Library Opens Transgender Collection (2004)
©2004, 2013 by Ashley Dinges and Michigan Daily
Source: Dinges, Ashley. (2004, 26 March). Library opens transgendered collection. Michigan Daily.
About the Thumbnail Photo: The Labadie Collection at the University of Michigan collects material about often-unpopular social movements.






Library Opens Transgendered Collection
By Ashley Dinges, Daily Staff Reporter
Published March 26, 2004


At age 13, Dallas Denny went to the library in her Southern hometown and looked up the words “transvestite” and “transsexual” in the library card catalogue. She found two results.

Yesterday, Dallas was present at the Harlan Hatcher Graduate Library, where her personal collection of more than 1,500 titles related to transgender issues —the National Transgender Library and Archive — was officially unveiled as part of the University’s Labadie Collection.

Denny, founder of the American Educational Gender Information Service, spoke at the ceremony. She is also the editor-in-chief of Transgender Tapestry, one of few publications to deal specifically with transgender issues.

“What was expected for me was to disappear into society. Now, someone can be questioning their identity and come to the library,” Denny said.

Several groups were vying for the collection, including the Gay, Lesbian, Bisexual and Transgender Center in San Francisco, Calif. Finally, it was decided that the University would receive the collection, and the GLBT would receive duplicates of any items in the library.

“We had to think — is it going to be there 50 years from now, or will it always be scraggling for money?” Denny said.

The archive includes items ranging from books to two pairs of shoes worn by Virginia Prince, a transgender activist, more than 50 years ago.
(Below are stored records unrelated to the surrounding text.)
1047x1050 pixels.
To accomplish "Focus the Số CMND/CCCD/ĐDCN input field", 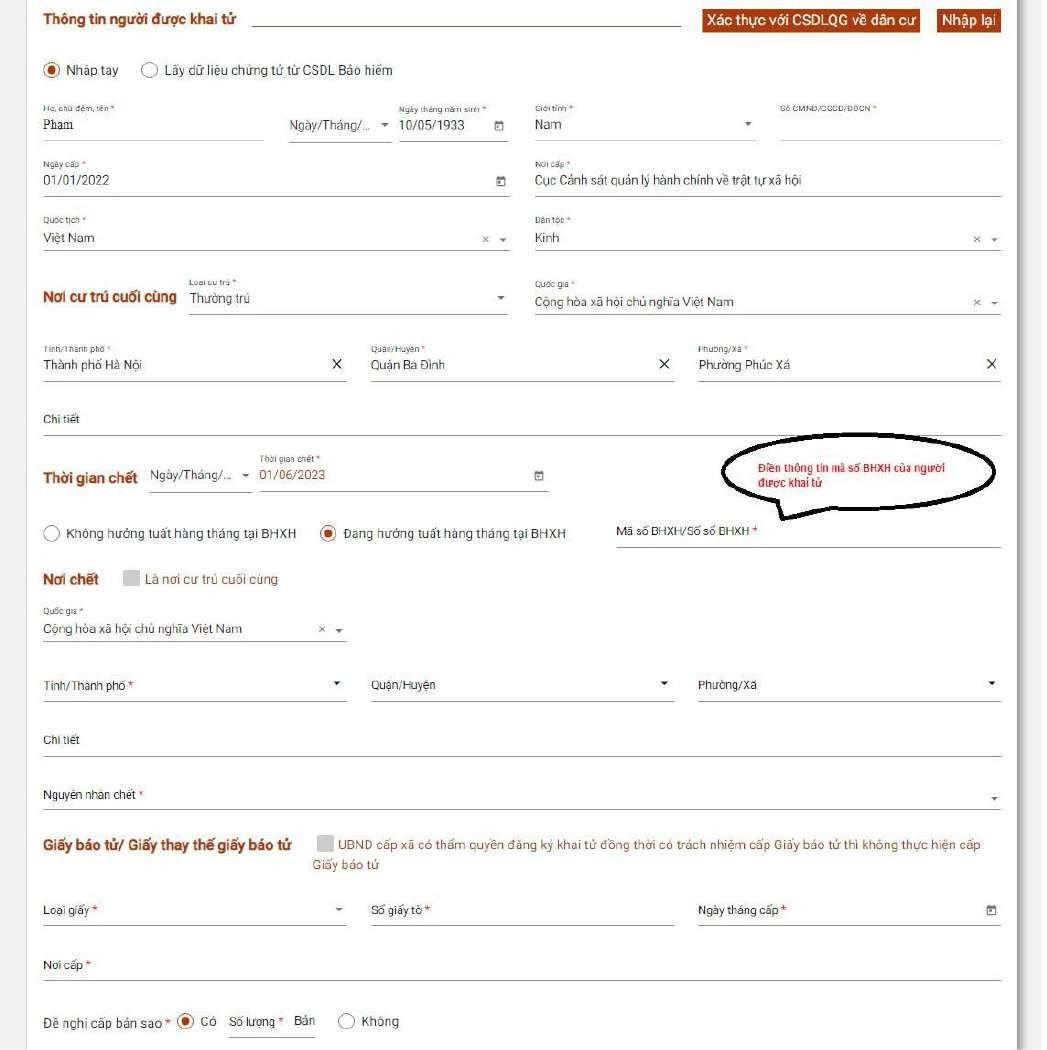I will tap(889, 126).

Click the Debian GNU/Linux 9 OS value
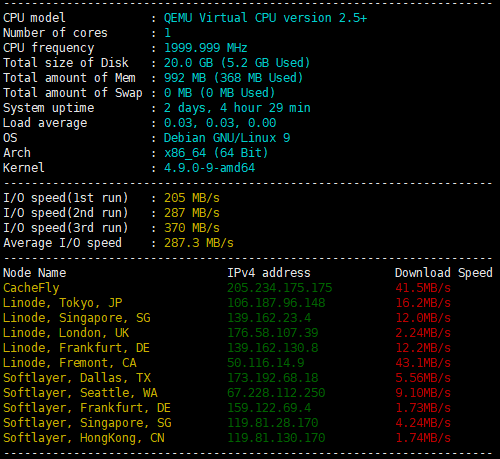coord(227,138)
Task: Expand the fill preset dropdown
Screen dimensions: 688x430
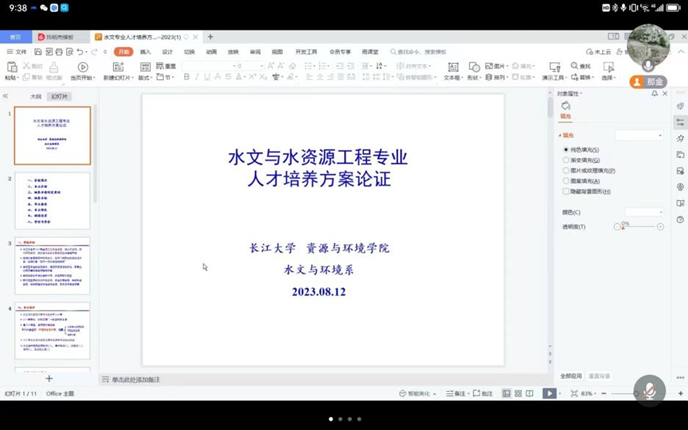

Other items include buttons, pins, photographs, playbills and flyers.

The first item, a book titled The Man-Maid Doll, was purchased in the late 1970s. All items in the collection were either purchased by Denny or donated by others, and can be found by searching MIRLYN, the library’s electronic card catalogue.

Julie Herrada, curator of the Labadie Collections, oversaw the transfer of the collection from Atlanta to Ann Arbor in 2000, and helped to catalogue all of the items over the last four years.

“We are still collecting contemporary materials related to social protest. You can imagine the work we have cut out for us because the struggle never really ends,” Herrada said of the Labadie Collection. Certain items, such as personal letters to Denny, cannot be accessed by the general public unless identifying information is removed.

“I’m glad (the University) has that sensitivity. A lot of the people writing were pouring their hearts out for help,” Denny said.

Other speakers at the event included University Provost Paul Courant and State Sen. Liz Brater.

“I think that it’s just so wonderful that now, in 2004, we talk about GLBT and people are starting to understand what that means. We’re so proud to have (the collection) here,” Brater said.

Also speaking at the event was Prof. Bruce Frier, who serves as chair of the University’s Provost Task Force on TBLG Concerns. The task force recently made alterations in the nondiscrimination policy to include gender discrimination.